Admittedly, the candidate pool of women for some of the science prizes is, at least for now, smaller than for the peace prize; in the areas of physics and chemistry in particular, there have simply been significantly fewer women than men producing paradigm-shifting research. But that doesn't mean they don't exist and couldn't be expressly sought out for recognition now and again. Furthermore, the numbers argument doesn't really fly for an area like literature; there are plenty of deserving female authors out there. So the question is: If the Nobel organizers begin to consider whether to actively consider gender in rewarding seminal work in the field of peace then shouldn't they do the same for the other awards? To be sure, each Nobel and the Prize in Economic Sciences is awarded by a different committee, using different rules, but for the sake of argument I'll suggest this rule change should be considered wholesale.

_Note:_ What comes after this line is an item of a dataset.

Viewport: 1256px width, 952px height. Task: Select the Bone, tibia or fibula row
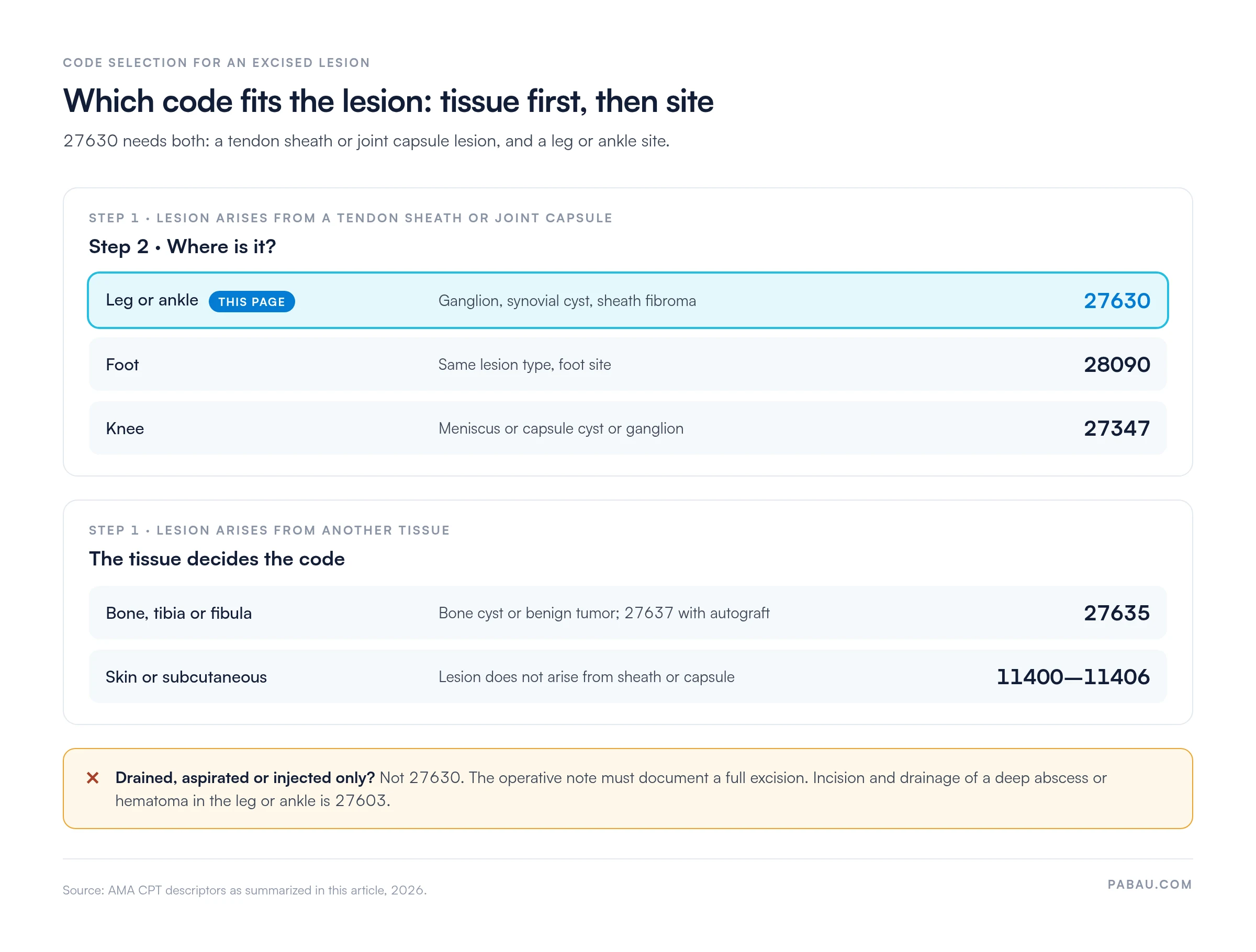tap(627, 613)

My vote would be to give the various committees a probationary period of 10 years or so to self-correct, but then after that, if no significant improvement in female representation is seen, then yes, some sort of weighted quota system should be implemented. Of course, it's certainly possible that this issue will someday be moot—one look at the winners of this year's Google Science Fair has to bring hope for that. But the Nobels are in many ways an important tool for promoting continued excellence in science and the humanities, and there's no reason the world shouldn't hear the message now that women are just as capable and valued as are men in the Nobel disciplines.